There are a few similarities between restoring Land Rovers and running servers. I tend to spend a lot of time setting up servers, perfecting their configuration and constantly making updates. Similarly, I am doing my best to restore the Land Rover to a condition in which I believe it would never break down again, but I will inevitably work on it on a regular basis patching it up as necessary. It’s never truly finished; there will always be something to improve or change. Also, the essence of being a superuser is similar to being the owner of a car you built yourself. If I have any issues with it, I know the whole car inside out and I am confident I can fix it myself.
The industries of system engineering and car restoration couldn’t be farther apart. The cars are so electronic-free that you can start them with a handle if you so wish. Being tech-savvy has certainly helped in a number of cases. Keeping 6+ years of digital photography safe (along with countless forum bookmarks, saved PDFs, and archived emails) has been essential to our progress.

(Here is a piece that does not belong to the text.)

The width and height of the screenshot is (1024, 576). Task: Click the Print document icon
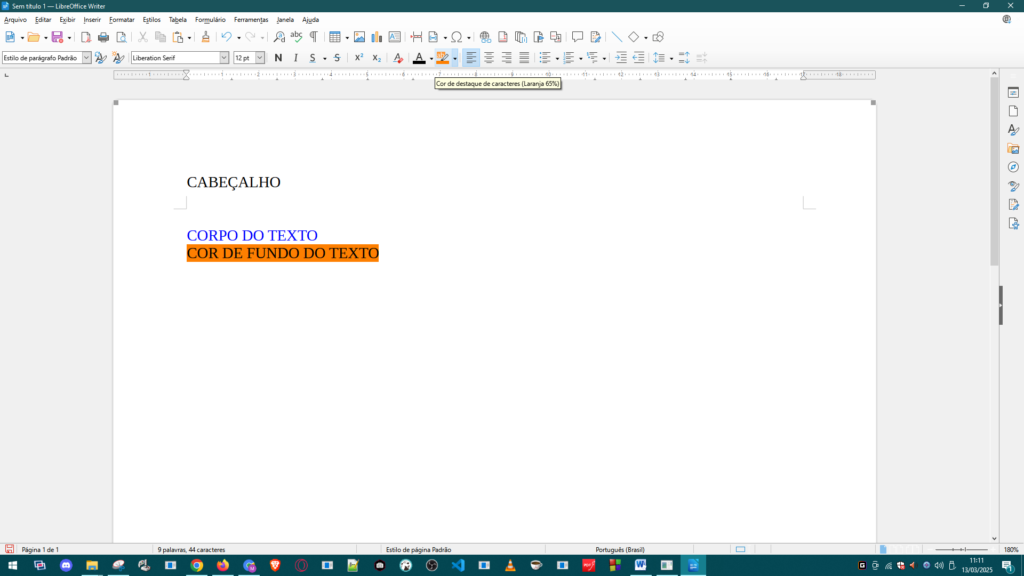tap(103, 37)
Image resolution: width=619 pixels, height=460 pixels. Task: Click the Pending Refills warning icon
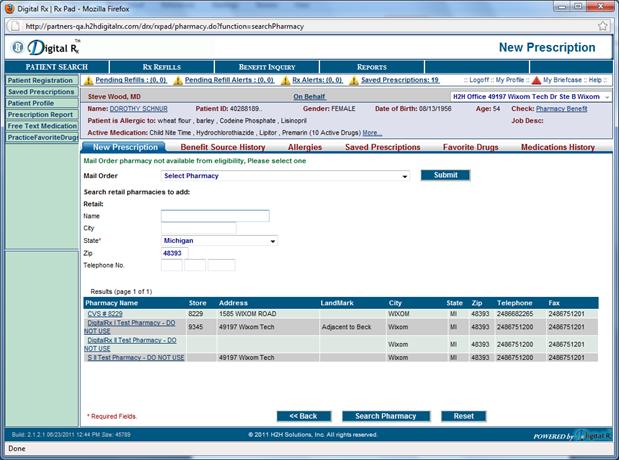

If you are a self-taught car enthusiast like myself, don’t be afraid of barriers to entry when it comes to restoration. My dad and I have restored this Land Rover out of a household garage, which had just enough space to fit the vehicle whole inside. You don’t need a car lift or a degree in engineering to restore one of these things. I don’t even know how to weld … yet!
There is always more than tech. I have given two talks at work about Land Rovers to date, and I plan to do more. I know so many people who don’t have a hobby outside of tech, and I feel that’s quite detrimental. This shouldn’t be a minority; it should be the norm. I find it both empowering and inspiring to know how cars work, and I’m happy to talk for hours about Land Rovers to people who don’t know what a crankshaft is.